Photo: Flickr user lifeontheedge

Sunday, January 06, 2008

NYTimes: Did proto-science-fiction writer J. Borges predict Wikipedia? (He did, after all, spend his life in a library.)

THEN [1940] “What person, or people, invented Tlön? People, I suppose, for sure, since the idea of a single inventor — some infinite Leibniz working in obscurity and self-effacement — has been unanimously rejected. It's thought that this ‘brave new world’ is the work of a cabal of astronomers, biologists, engineers, metaphysicians, poets, chemists, algebrists, moralists, painters, geometers, ... guided and directed by some shadowy genius. There are many men adept in those diverse disciplines, but few capable of imagination — fewer still capable of subordinating imagination to a rigorous and systematic plan. The plan is so vast that the contribution of each writer is infinitesimal.” Tlön, Uqbar, Orbis Tertius

NOW Wikipedia, the online encyclopedia project that began in 2001, now has a total of more than nine million articles in more 250 languages. There are more than 75,000 “active contributors,” many of whom remain anonymous. As it grows and becomes ever more influential, its operating logic remains a mystery. A favored saying among Wikipedia’s contributors is: “The problem with Wikipedia is that it only works in practice. In theory, it can never work.”
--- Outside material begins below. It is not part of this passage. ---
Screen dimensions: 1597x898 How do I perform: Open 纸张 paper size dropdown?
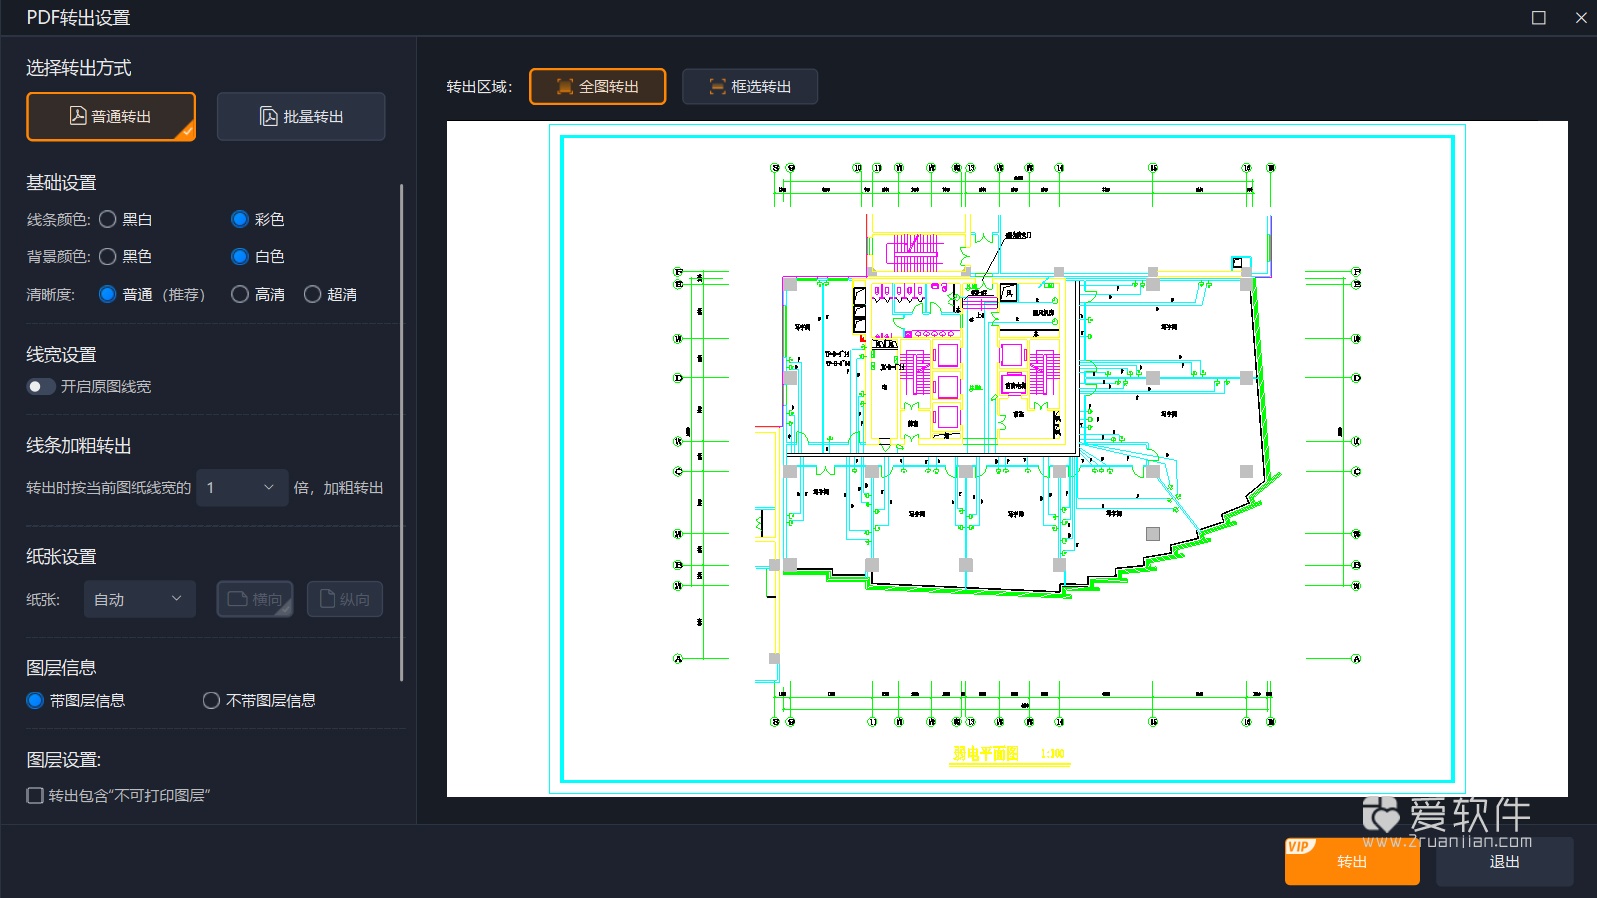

Reading Borges quotes you can feel a unity of life and wiki:

  • If the pages of this book contain some successful verse, the reader must excuse me the discourtesy of having usurped it first. Our nothingness differs little; it is a trivial and chance circumstance that you should be the reader of these exercises and I their author.
  • The universe (which others call the Library) is composed of an indefinite and perhaps infinite number of hexagonal galleries, with vast air shafts between, surrounded by very low railings.
  • No one is anyone, one single immortal man is all men. Like Cornelius Agrippa, I am god, I am hero, I am philosopher, I am demon and I am world, which is a tedious way of saying that I do not exist.
  • The exercise of letters is sometimes linked to the ambition to contruct an absolute book, a book of books that includes the others like a Platonic archetype, an object whose virtues are not diminished by the passage of time.
  • A man sets out to draw the world. As the years go by, he peoples a space with images of provinces, kingdoms, mountains, bays, ships, islands, fishes, rooms, instruments, stars, horses, and individuals. A short time before he dies, he discovers that the patient labyrinth of lines traces the lineaments of his own face.
  • I thought of a labyrinth of labyrinths, of one sinuous spreading labyrinth that would encompass the past and the future and in some way involve the stars.
  • Life itself is a quotation.


(By the way, anyone who likes Borges should check out Greg Egan.)

2 comments:

Dan said...

He not only invented Wikipedia, but his version even had a cabal!

Ben Yates said...

Heh -- actually, I took a bit of liberty with the translated text. It says "secret society" in the Times article (not "cabal"), but I figured the spanish-lanugage terms are probably equivalent.